• _PROMPT_
Only the tail of the listing is wanted: the line containing "Open the Bar Arrangement Zoned dropdown" and all after it, repeated exactly, pictures omitted.

++++++++++

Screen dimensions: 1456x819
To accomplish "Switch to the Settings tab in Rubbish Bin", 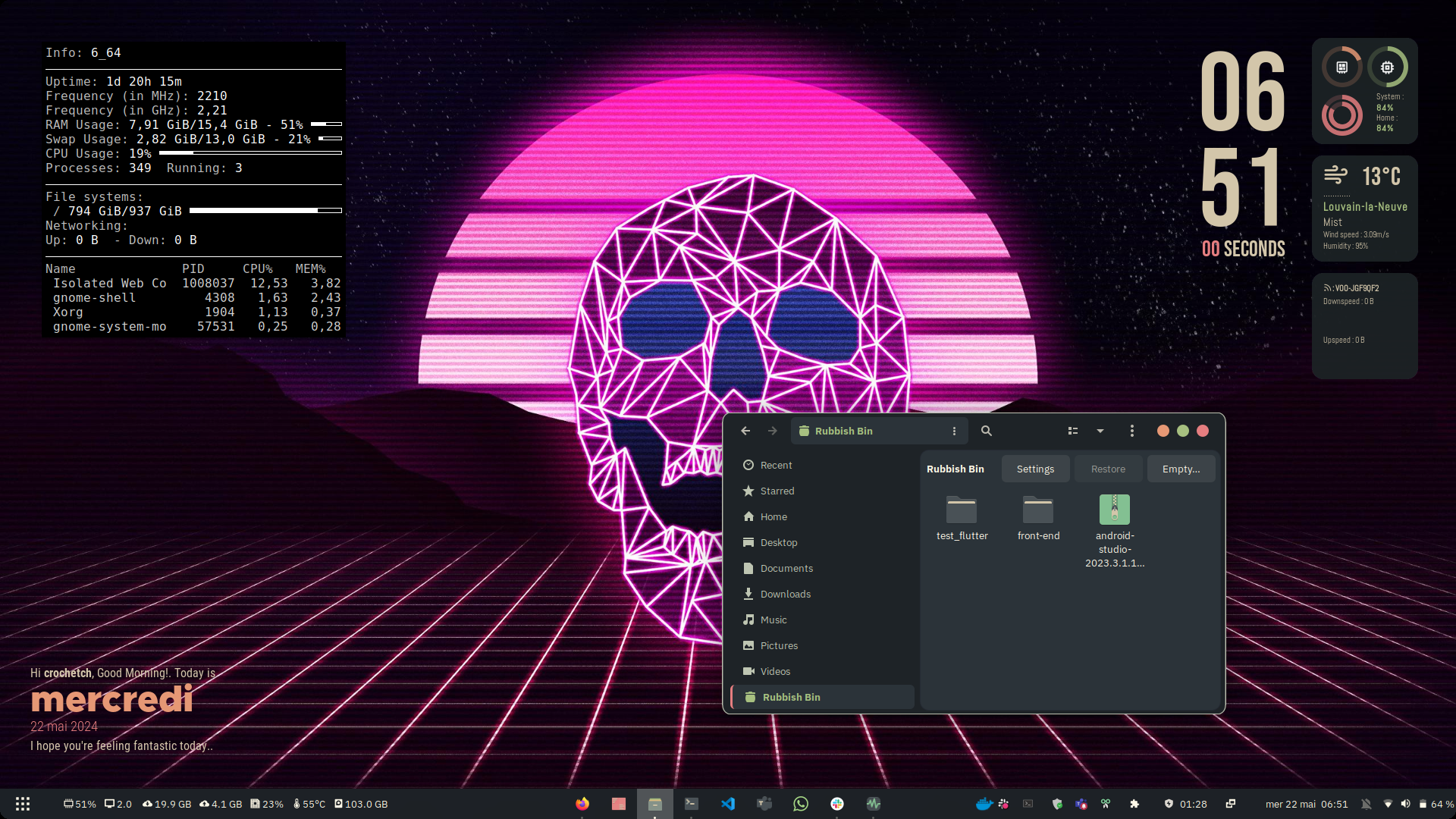I will [x=1035, y=469].
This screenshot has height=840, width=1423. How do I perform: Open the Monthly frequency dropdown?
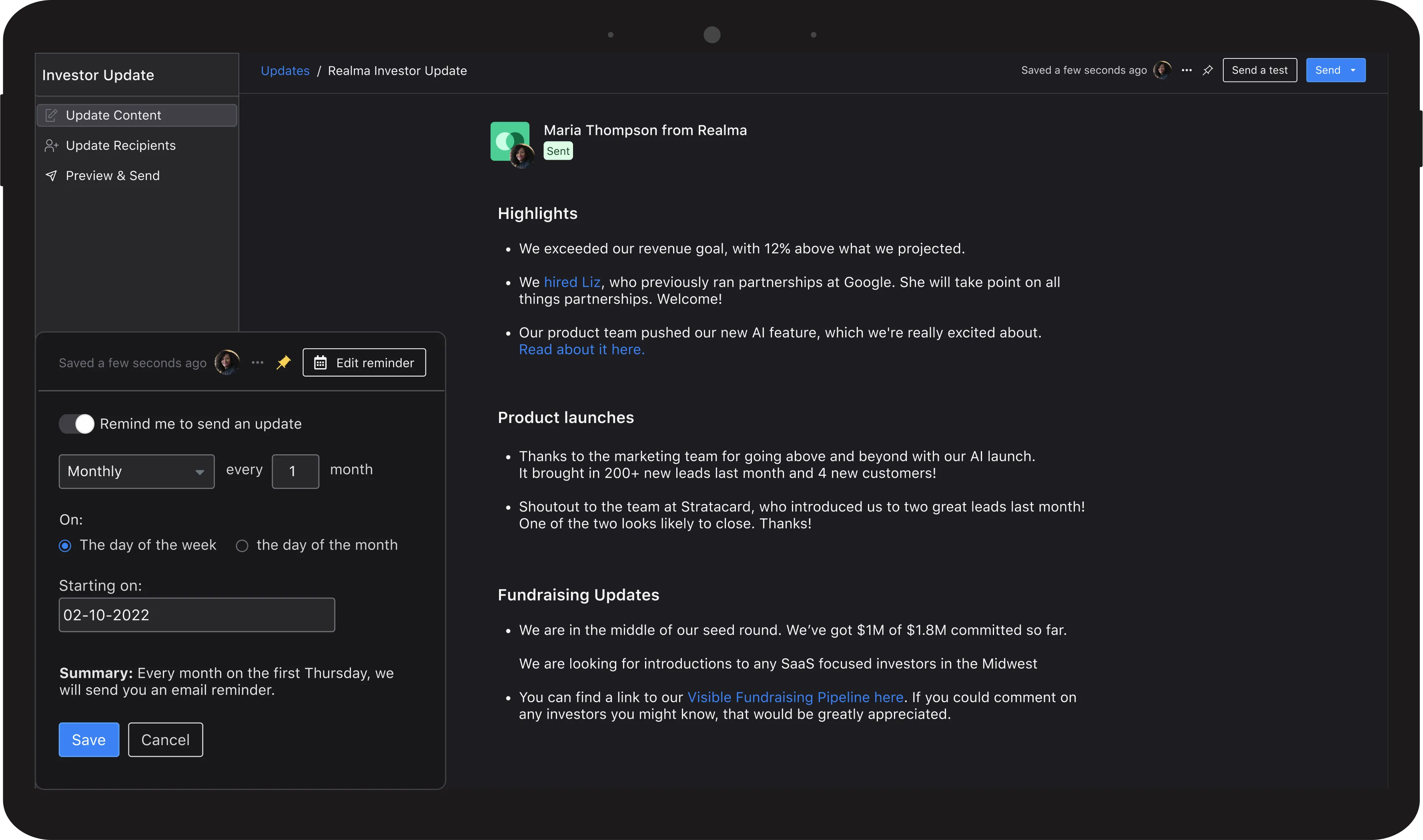coord(136,471)
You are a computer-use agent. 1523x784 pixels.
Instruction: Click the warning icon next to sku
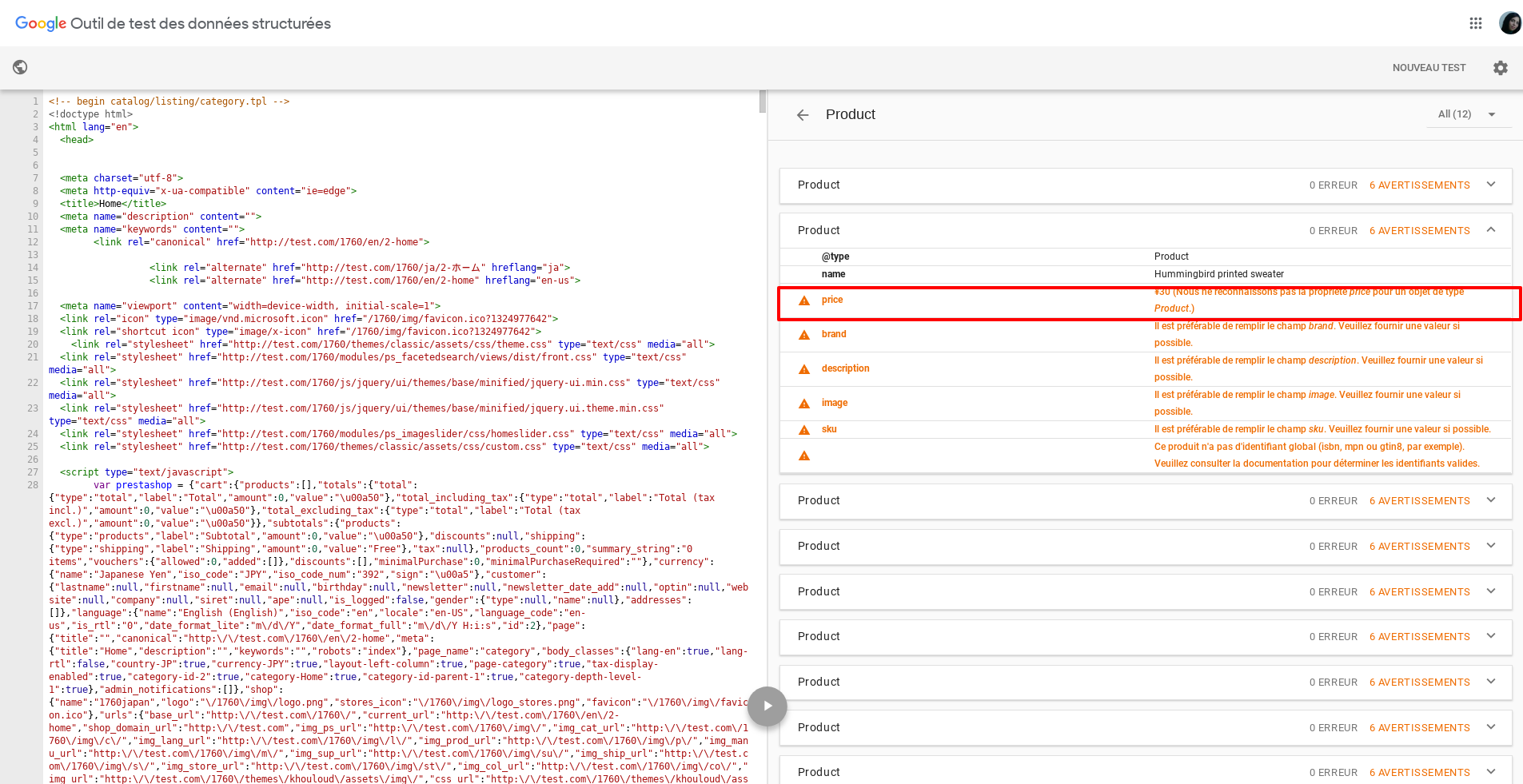click(804, 429)

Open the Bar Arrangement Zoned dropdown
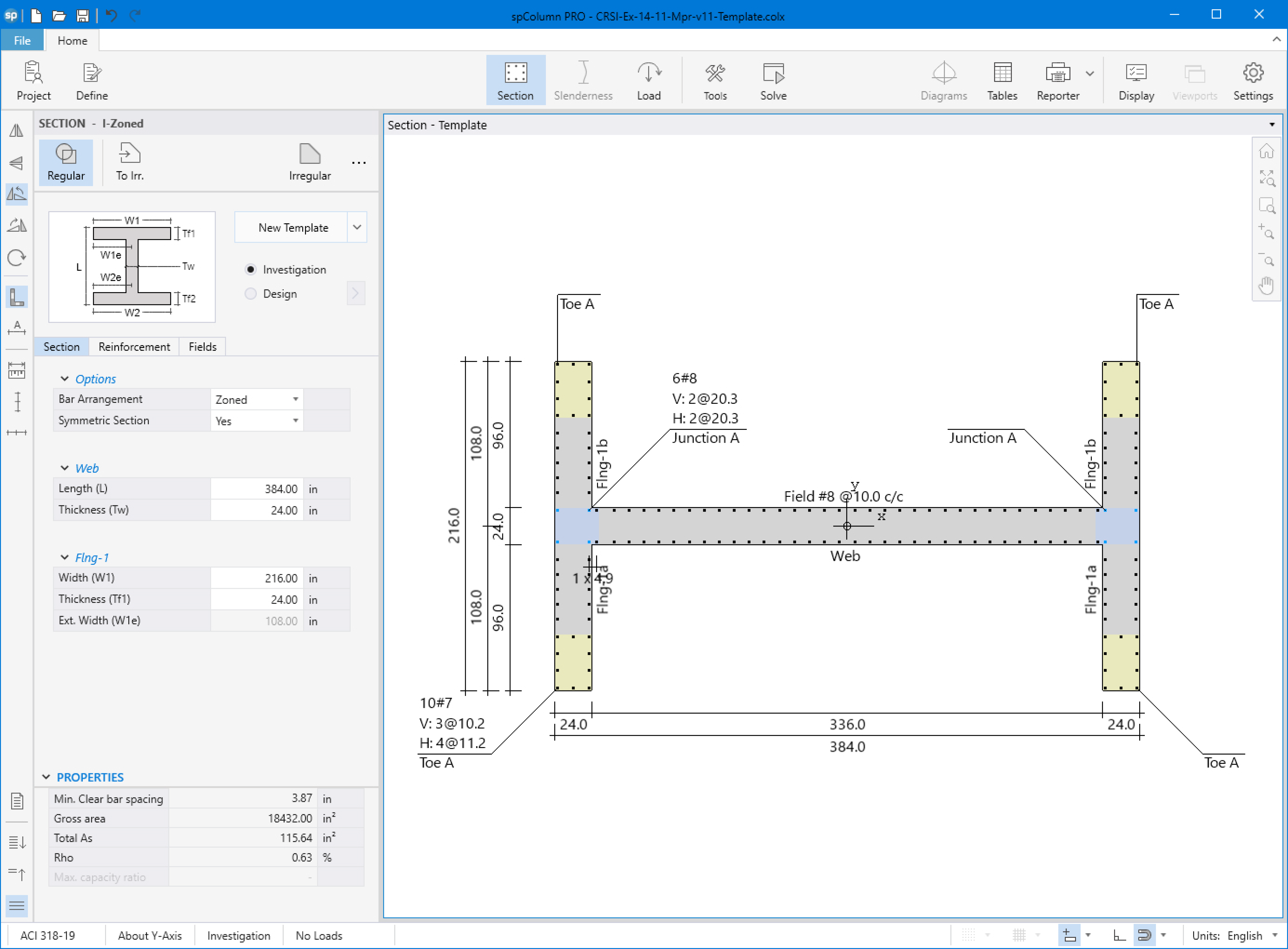(x=257, y=399)
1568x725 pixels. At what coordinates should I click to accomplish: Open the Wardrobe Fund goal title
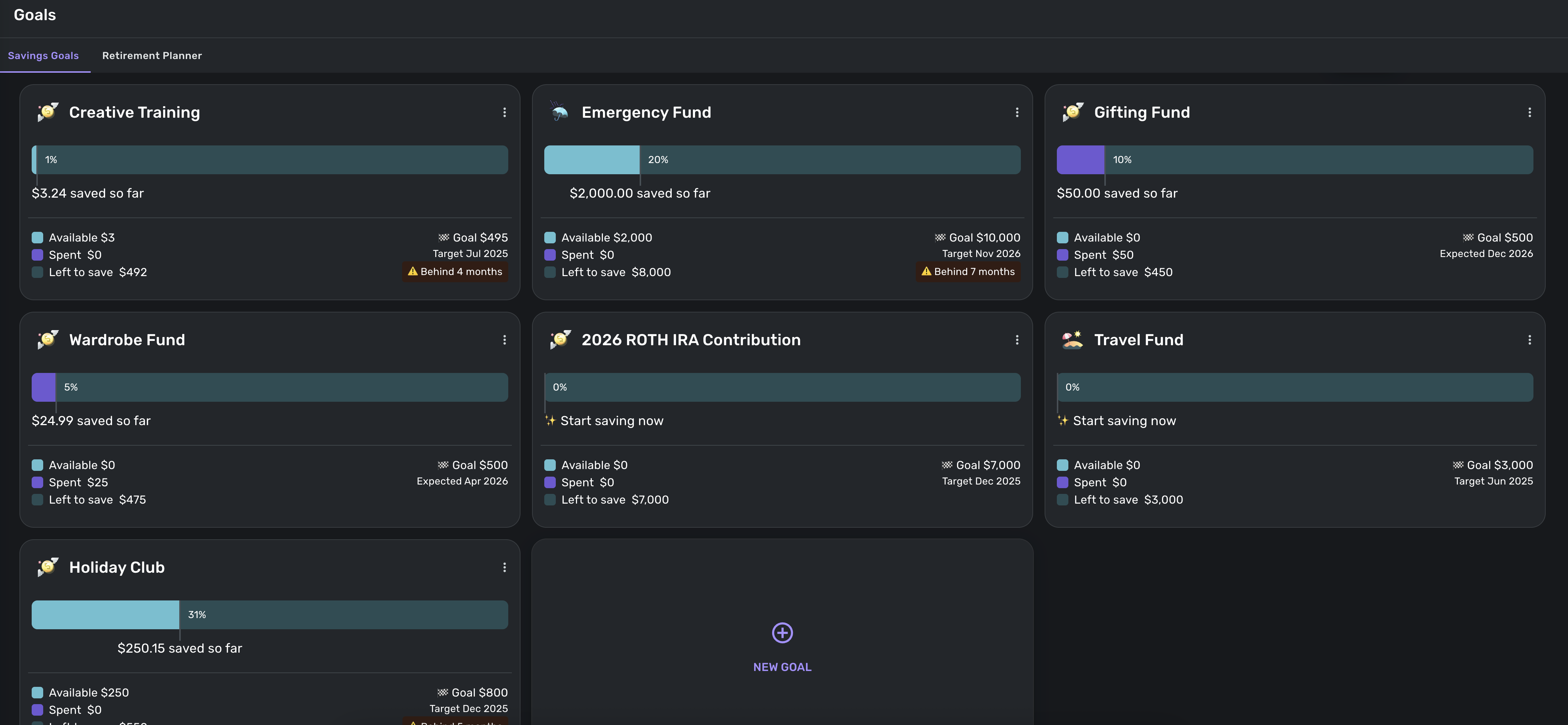[x=127, y=340]

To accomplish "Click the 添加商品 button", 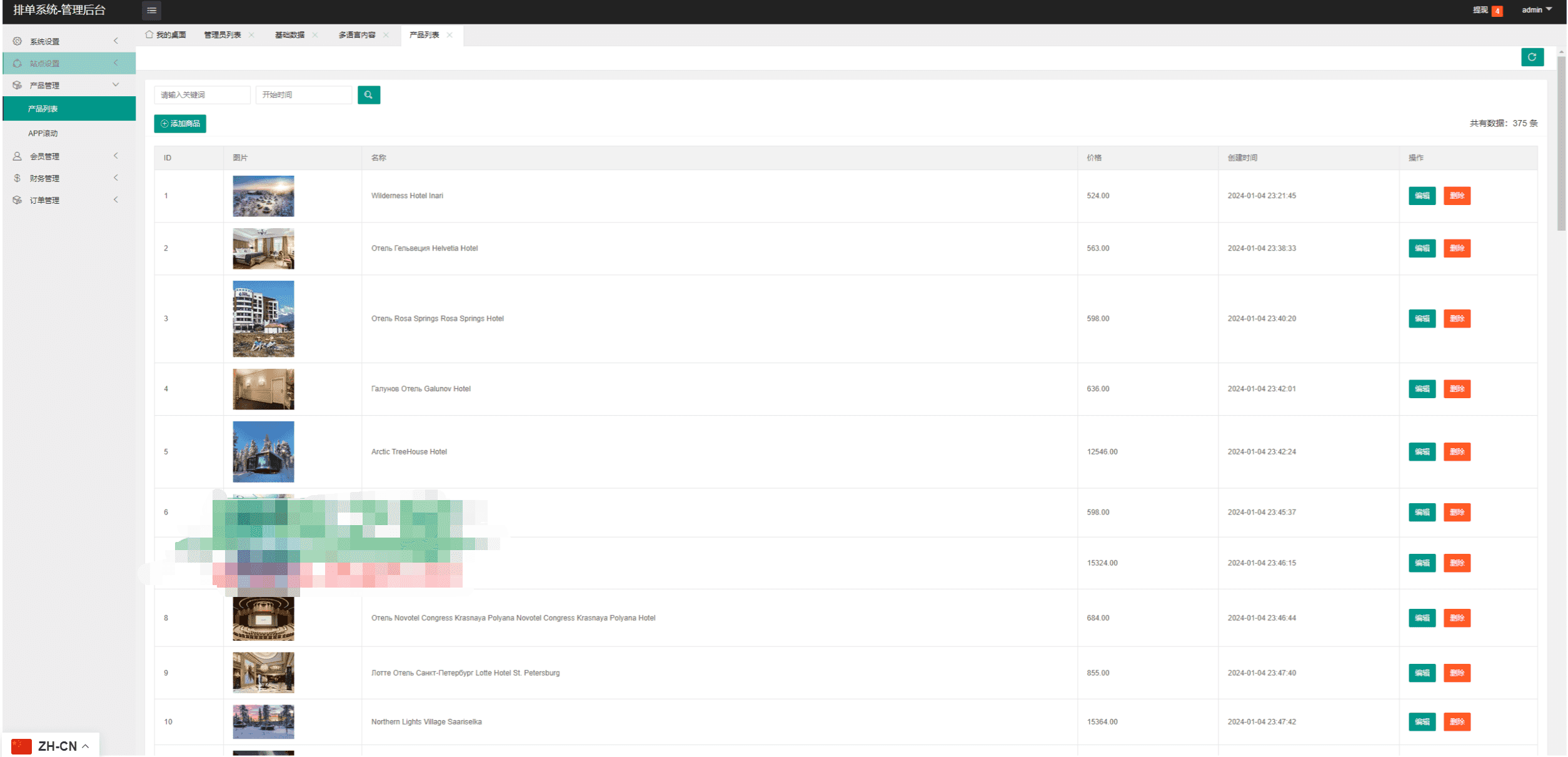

++++++++++

• _OUTPUT OF THE TASK_
Open the Bar Arrangement Zoned dropdown
(x=257, y=399)
1568x725 pixels. At what coordinates should I click to accomplish: Open the Wardrobe Fund goal title
[x=127, y=340]

To accomplish "Click the 添加商品 button", 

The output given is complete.